Hope Johnson: oh, so many things, so many things. So I'll share a few then. So I would say one is so. We have a mutual friend, Corinne, and she's amazing. So Corinne and I meet up at least once a month, and I can always share whatever is on my heart with her, and she shares whatever's on her heart with me, and I always go away from those meetings just so encouraged. So I would say, I just have some really, really wonderful, lovely, deep friends, and they they just make my life so beautiful, so so she's one of the friends that II really, after I talk with her, I feel so much better, no matter what I've gone through that week. And then I would say, podcast. I listen to that. I loved. It was John Mark Comer. I haven't listened to a ton of his stuff. But I had been hearing from everyone. You gotta listen to his stuff. You gotta listen to his stuff and his podcast episode I listened to was actually on suffering, but he gave such a beautiful perspective on suffering as a Christian, and on having an eternal perspective that just really really helped me shift my own perspective. So I'd say definitely, check out, check out all of his stuff. And then, Farrah! Who's the girl I, Nanny, for? She brings me joy all the time she is 2 and a half years old, and she is a bundle of energy. Her name actually means joy in Arabic, which is wonderful, because my year, at my word for the year. I always choose a word for the year. This past year was joy, because I knew I was going to have to fight for joy, and I believe that's what God really wanted for me, and I didn't know when I started working for their family in February, that that's what her name meant. And then, just kind of casually, I was talking with her mom and her mom said, Oh, yeah, her. Her name means joy in Arabic. And I was like, oh, Lord, like the Lord is bringing me joy through this through this little girl. So so I'd say, those are 3 things that have brought me a lot of encouragement this year.

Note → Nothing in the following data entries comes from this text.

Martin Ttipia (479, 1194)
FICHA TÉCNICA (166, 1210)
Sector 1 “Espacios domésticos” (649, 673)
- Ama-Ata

Samantha Vocarte: That is fantastic hope. I am so excited personally to start to hear this. The stories that are going to come out from this podcast. I know that season. One like I said at the beginning, has stories that I play again and again, I think I've listened to to Dan and Fatin's story multiple times because of just how powerful God was through that situation. I've listened to your personal story many times. There's so much on there. So if people have not experience, season one, or even if you have and need a reminder, I would. I would encourage you to go back. But we are very excited for season 2 and I just, you know, bless you and Jesus name, and we're so excited to see what comes out of this year.